With the recent Exchange vulnerabilities comes a moment to reflect on further ways to reduce the attach surface of Exchange Servers.
Many organizations still host an Exchange Server solely to maintain a hybrid connectivity link to Office 365. The server therefore has to be publicly accessible, but only to Microsoft. Often this is not the case.
If you don’t have a professional firewall to restrict traffic to only that coming from Microsoft, you can also do so at the IIS level. Microsoft publishes a list of IP’s they use here:
https://endpoints.office.com/endpoints/worldwide
We can then take that source address data and add each IP in it to an Allow entry at the global level in IIS using PowerShell:
[void] [System.Reflection.Assembly]::LoadWithPartialName("System.Web")
$res = [Net.ServicePointManager]::SecurityProtocol = [Net.SecurityProtocolType]::Tls -bor [Net.SecurityProtocolType]::Tls11 -bor [Net.SecurityProtocolType]::Tls12
$allRanges = @("fe80::946:a60c:3d5:ec11%3","127.0.0.1","::1")
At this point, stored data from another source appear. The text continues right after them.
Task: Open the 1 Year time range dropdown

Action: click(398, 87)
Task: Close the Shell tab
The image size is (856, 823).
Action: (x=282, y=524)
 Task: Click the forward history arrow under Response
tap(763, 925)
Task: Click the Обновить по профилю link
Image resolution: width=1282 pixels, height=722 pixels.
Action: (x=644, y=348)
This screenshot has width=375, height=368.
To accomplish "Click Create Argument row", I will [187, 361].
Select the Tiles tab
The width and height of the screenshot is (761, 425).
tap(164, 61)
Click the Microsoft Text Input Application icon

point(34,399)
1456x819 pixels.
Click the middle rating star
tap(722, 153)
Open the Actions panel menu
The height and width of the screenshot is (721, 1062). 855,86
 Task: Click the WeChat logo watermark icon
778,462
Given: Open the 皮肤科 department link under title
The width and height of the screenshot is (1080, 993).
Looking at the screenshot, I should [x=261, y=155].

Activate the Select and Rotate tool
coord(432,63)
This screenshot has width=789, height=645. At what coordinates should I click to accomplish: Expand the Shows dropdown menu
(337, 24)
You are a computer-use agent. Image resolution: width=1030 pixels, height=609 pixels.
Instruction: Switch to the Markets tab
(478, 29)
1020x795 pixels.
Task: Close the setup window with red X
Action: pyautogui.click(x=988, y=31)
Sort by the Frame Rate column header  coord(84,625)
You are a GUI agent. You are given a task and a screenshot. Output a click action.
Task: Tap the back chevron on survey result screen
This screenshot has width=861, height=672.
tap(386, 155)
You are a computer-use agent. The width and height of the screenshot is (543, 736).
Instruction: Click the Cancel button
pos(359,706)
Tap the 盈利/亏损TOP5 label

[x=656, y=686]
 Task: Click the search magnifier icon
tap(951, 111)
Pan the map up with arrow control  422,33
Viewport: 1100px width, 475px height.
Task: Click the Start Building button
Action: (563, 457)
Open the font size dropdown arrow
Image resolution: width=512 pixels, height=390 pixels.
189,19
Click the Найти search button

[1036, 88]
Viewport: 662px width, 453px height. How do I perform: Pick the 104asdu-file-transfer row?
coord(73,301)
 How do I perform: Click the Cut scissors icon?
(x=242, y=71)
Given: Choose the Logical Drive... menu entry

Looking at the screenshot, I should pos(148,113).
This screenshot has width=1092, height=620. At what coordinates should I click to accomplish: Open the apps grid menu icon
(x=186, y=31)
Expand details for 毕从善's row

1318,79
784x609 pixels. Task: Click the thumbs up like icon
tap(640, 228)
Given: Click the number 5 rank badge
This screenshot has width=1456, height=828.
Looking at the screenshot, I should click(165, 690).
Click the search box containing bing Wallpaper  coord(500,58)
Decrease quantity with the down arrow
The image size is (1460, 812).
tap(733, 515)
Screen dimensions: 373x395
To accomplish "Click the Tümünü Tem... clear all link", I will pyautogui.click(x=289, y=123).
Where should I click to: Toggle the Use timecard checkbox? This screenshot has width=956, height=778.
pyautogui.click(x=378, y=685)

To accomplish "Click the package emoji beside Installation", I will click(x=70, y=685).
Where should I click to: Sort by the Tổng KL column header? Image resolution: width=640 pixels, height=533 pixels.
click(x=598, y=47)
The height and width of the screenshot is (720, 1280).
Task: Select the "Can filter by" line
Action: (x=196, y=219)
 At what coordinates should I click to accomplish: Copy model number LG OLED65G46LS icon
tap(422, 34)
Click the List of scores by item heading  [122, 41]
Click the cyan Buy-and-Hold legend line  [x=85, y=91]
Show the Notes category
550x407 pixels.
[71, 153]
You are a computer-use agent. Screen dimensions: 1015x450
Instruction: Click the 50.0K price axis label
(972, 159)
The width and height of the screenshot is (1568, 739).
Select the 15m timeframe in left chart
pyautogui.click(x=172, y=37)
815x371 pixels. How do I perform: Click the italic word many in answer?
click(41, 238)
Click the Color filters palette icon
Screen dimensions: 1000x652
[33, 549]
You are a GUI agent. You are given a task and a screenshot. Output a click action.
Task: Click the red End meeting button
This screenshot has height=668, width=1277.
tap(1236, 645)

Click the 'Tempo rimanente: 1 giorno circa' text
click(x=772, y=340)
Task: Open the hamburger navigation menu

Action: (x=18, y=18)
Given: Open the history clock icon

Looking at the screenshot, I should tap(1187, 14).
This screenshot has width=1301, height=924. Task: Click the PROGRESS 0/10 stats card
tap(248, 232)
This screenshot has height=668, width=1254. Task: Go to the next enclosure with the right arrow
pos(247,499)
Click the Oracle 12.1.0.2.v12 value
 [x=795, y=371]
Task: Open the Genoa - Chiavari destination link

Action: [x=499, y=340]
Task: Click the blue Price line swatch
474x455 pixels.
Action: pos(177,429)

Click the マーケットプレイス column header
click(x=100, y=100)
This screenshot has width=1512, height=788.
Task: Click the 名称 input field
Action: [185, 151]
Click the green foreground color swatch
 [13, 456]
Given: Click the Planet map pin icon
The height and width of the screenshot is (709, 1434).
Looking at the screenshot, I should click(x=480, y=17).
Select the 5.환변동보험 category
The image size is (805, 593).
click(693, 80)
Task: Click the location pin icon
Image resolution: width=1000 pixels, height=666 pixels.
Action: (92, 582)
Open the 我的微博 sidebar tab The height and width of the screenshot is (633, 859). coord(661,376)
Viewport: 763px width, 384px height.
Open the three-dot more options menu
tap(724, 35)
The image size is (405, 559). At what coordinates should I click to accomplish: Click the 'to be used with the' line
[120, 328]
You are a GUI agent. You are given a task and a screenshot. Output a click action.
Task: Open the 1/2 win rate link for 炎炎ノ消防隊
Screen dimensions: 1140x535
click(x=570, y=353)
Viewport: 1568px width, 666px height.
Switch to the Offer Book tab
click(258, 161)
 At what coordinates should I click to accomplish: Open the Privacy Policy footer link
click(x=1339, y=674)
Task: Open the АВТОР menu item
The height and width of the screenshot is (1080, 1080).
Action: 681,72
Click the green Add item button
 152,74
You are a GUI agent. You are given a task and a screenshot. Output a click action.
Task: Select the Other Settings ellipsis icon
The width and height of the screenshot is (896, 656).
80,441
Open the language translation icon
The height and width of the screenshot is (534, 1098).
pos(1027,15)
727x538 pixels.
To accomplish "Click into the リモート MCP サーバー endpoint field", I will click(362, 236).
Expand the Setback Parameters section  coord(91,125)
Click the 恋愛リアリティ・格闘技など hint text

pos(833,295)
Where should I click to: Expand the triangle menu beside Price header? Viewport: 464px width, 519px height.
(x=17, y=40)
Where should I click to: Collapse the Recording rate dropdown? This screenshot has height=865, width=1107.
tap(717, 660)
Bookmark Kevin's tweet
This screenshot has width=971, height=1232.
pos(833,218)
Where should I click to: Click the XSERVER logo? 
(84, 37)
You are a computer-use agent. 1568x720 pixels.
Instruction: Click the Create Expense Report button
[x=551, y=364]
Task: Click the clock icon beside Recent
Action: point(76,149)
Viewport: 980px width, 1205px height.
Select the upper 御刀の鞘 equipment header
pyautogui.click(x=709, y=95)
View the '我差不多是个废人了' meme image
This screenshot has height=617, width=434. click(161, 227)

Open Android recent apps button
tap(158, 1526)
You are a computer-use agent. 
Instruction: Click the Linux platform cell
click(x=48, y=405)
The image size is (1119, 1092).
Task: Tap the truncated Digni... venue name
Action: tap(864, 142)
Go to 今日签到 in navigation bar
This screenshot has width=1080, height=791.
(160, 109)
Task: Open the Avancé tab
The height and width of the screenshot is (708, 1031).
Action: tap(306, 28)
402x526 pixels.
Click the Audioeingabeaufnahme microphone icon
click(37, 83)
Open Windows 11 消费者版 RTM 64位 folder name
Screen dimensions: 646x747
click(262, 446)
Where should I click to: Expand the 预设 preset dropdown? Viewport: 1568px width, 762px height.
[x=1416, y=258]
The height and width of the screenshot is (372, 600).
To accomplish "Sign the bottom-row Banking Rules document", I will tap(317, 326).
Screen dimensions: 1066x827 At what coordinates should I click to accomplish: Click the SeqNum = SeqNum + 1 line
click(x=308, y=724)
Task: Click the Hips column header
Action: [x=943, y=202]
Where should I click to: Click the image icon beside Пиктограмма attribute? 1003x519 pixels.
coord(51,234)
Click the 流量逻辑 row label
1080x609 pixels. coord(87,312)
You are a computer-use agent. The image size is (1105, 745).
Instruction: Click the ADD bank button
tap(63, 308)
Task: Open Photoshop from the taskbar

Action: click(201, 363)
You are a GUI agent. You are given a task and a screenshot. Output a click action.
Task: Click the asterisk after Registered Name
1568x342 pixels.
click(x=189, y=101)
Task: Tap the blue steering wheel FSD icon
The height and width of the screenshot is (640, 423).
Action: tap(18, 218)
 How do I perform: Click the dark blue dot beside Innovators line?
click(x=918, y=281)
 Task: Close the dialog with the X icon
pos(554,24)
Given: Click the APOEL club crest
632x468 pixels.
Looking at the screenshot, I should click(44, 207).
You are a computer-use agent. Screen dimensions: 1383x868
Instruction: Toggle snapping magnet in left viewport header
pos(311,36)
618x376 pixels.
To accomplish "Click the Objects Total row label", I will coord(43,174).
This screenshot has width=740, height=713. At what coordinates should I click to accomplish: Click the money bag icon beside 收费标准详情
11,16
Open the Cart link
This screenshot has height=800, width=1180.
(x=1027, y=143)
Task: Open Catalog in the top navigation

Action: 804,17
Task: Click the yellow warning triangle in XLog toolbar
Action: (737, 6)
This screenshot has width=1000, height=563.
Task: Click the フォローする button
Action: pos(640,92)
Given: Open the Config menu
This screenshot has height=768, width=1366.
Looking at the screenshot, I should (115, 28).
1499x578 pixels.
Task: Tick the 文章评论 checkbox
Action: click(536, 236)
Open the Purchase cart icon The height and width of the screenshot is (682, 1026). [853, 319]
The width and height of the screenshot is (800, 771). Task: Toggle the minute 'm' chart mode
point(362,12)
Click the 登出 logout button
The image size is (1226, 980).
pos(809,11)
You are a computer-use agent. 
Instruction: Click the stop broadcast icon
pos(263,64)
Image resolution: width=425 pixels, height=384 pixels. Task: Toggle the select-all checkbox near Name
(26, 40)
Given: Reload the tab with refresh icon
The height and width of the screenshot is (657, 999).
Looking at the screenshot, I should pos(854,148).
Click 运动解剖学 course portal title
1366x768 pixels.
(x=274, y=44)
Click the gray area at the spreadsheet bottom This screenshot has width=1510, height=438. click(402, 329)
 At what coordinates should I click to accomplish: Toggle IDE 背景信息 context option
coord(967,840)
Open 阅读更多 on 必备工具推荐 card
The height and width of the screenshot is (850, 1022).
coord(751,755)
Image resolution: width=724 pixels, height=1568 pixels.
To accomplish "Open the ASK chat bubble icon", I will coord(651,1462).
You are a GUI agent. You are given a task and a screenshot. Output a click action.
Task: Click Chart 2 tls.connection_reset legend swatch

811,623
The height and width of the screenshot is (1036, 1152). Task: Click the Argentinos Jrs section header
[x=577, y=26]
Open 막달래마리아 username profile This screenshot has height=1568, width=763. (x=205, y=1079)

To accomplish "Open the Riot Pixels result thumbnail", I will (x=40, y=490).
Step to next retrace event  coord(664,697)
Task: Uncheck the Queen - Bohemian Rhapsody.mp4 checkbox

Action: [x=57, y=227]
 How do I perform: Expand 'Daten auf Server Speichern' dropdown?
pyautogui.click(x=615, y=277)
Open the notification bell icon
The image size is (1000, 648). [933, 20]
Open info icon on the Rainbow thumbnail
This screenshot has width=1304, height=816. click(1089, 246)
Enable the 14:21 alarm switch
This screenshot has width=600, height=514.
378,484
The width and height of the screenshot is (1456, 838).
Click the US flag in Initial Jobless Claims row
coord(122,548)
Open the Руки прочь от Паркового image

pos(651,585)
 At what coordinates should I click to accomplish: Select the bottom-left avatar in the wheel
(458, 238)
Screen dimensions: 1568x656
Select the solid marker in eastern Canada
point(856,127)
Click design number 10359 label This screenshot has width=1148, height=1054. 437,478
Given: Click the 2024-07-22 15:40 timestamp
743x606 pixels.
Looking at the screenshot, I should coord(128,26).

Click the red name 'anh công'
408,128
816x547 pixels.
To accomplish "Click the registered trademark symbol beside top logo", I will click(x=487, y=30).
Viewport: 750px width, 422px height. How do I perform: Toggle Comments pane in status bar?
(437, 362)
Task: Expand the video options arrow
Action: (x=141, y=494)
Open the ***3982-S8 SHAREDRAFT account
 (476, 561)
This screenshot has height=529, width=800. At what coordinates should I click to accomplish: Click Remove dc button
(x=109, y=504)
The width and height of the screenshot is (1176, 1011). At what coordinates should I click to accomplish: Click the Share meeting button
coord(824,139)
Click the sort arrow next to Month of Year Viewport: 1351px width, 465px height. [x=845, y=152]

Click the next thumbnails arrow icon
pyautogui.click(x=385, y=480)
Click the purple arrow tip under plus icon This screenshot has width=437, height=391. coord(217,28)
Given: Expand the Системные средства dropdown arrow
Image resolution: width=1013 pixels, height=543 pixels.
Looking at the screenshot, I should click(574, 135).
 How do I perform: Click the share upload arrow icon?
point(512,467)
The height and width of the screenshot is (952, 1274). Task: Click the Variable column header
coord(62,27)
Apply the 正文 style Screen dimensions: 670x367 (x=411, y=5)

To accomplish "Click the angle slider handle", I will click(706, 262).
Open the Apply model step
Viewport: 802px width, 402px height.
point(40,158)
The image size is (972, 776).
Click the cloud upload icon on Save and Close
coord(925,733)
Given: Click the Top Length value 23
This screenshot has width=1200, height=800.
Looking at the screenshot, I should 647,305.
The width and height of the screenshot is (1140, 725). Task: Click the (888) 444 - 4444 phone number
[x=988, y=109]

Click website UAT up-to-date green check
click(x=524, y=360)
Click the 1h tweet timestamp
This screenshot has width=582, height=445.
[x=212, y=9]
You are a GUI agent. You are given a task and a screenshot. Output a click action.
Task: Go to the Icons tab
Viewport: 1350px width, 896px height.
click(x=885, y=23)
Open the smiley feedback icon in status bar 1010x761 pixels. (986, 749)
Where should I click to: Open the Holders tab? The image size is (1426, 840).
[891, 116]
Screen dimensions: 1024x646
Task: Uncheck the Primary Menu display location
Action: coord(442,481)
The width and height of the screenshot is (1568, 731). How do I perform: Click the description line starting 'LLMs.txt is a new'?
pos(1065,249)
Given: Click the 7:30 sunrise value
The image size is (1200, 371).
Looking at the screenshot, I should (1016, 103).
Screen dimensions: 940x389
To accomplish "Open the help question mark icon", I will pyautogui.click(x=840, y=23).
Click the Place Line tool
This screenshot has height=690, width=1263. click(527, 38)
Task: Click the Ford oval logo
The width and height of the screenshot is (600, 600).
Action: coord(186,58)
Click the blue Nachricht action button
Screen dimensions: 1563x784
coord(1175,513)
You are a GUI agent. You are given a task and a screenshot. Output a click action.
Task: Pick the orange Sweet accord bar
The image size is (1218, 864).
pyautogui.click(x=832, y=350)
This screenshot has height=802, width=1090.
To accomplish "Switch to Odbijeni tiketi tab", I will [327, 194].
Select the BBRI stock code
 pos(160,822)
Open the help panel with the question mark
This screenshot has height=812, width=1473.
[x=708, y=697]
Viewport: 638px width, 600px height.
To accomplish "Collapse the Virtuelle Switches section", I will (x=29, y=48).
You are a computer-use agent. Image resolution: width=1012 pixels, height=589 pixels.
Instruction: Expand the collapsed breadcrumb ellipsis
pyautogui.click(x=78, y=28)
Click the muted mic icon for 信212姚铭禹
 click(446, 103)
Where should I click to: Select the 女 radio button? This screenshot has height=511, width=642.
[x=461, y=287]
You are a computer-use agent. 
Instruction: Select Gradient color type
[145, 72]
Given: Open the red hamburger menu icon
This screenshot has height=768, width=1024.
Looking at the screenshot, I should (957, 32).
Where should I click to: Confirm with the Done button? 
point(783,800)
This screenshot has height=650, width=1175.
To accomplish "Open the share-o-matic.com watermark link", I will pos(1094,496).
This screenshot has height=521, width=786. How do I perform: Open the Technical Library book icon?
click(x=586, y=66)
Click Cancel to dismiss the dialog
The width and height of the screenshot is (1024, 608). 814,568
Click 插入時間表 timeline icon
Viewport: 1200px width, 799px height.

$o365IPs = Invoke-RestMethod -Method GET -UseBasicParsing -Uri "https://endpoints.office.com/endpoints/worldwide?clientrequestid=b10c5ed1-bad1-445f-b386-b919946339a7"
$o365IPs | % {$_.ips | %{if($allRanges -notcontains $_){$allRanges += $_}}}
$allRanges | % {
if($_.IndexOf("/")){
$payLoad = @{ipAddress=$_.Split("/")[0];allowed="true";subnetMask=$(([ipaddress]([double]4294967296-(1-shl32-$($_.Split("/")[1])))).IPAddressToString);}
}else{
$payLoad = @{ipAddress=$_;allowed="true";}
}
try{$null = Add-WebConfigurationProperty -Filter 'system.webServer/security/ipSecurity' -PSPath "IIS:\" -Name "." -Value $payLoad -ErrorAction SilentlyContinue}catch{$Null}
}
Finally, set IIS’s IP Address and Domain restriction mode to Deny:
note: you can add additional ranges to $allRanges as needed for internal management, monitoring etc.
hello. would you kindly update to include client request guid. otherwise script will fail.
cheers.
And how do you block access from EXO Tenants that are not yours?
Hey I am getting a 503 error on the when running this. Any idea on how to solve that? the URL loads fine for me in a browser
Is that script something you have to run in a specific location, or is it a script you have to run daily? Sorry I’m not a powershell pro. Or is it just a script I would run on the exchange server, once?